— EXERCISE GOAL —
This exercise asks for an exact copy of the lines from the one containing "Task: Open the 3. Tutorial folder" through the final line of the material, with pictures omitted.

— EXERCISE DATA —
____
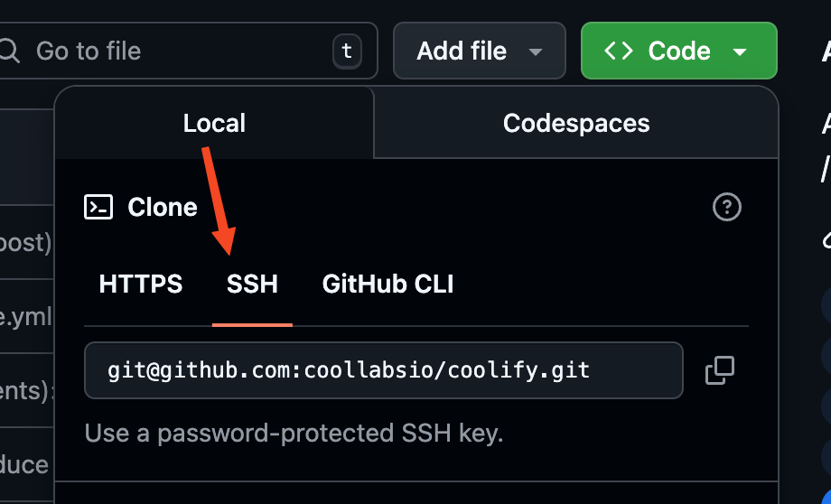This screenshot has height=504, width=831.
Task: Choose the GitHub CLI clone option
Action: coord(387,285)
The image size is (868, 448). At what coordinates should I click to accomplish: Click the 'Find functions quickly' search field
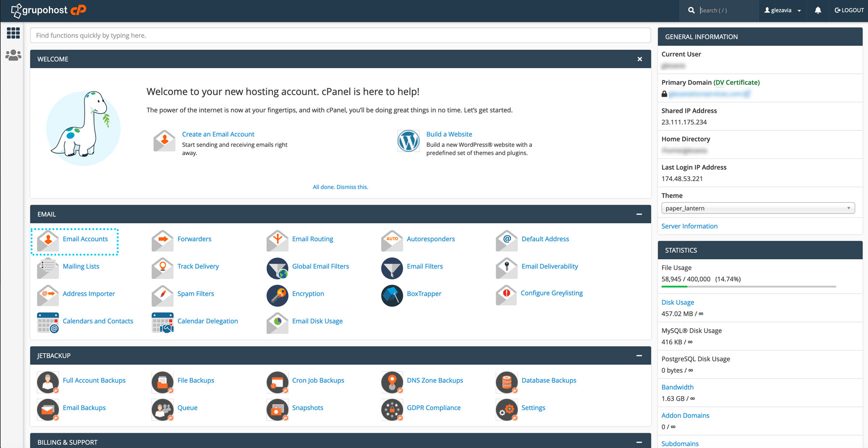[x=340, y=35]
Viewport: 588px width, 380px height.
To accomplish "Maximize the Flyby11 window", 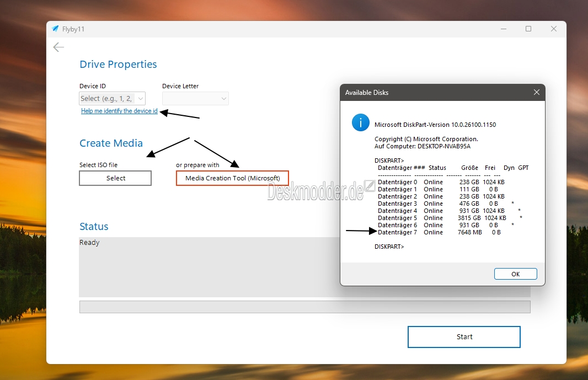I will [x=528, y=29].
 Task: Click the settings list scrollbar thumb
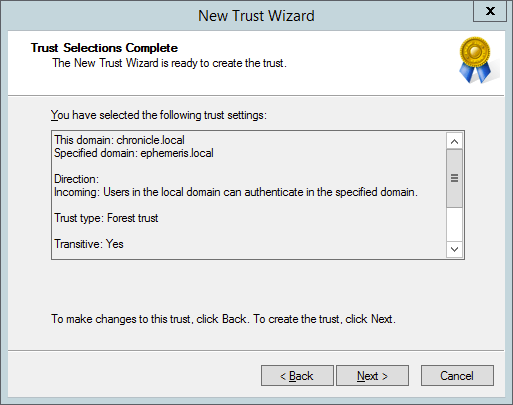(454, 178)
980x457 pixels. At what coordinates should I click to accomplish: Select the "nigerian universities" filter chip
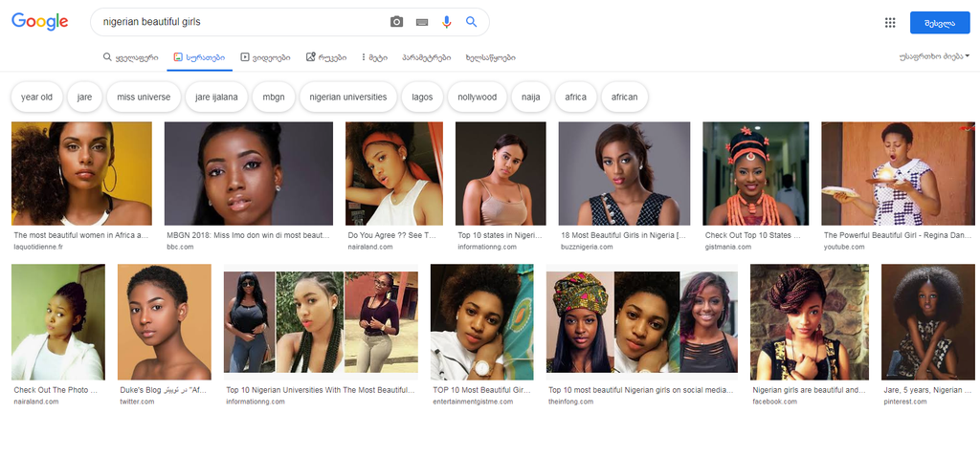(x=348, y=97)
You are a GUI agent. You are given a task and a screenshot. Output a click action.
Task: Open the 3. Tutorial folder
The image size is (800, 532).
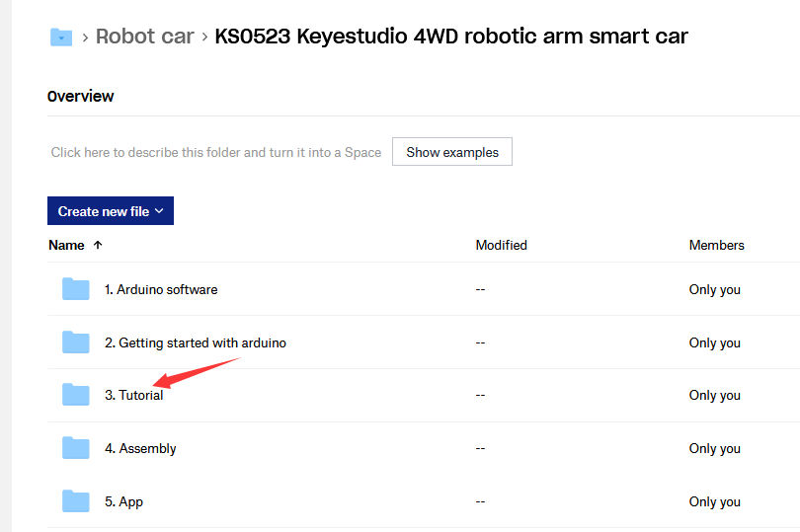(x=134, y=395)
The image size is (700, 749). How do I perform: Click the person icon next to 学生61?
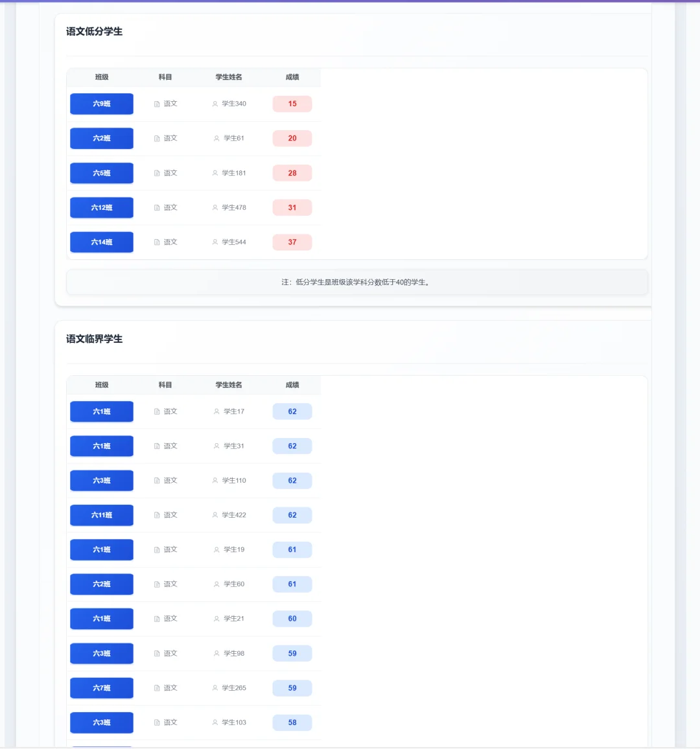pos(216,139)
____
— ANSWER SPACE —
Task: Open the 3. Tutorial folder
The image size is (800, 532).
(x=134, y=395)
The image size is (700, 749). How do I perform: Click the person icon next to 学生61?
pos(216,139)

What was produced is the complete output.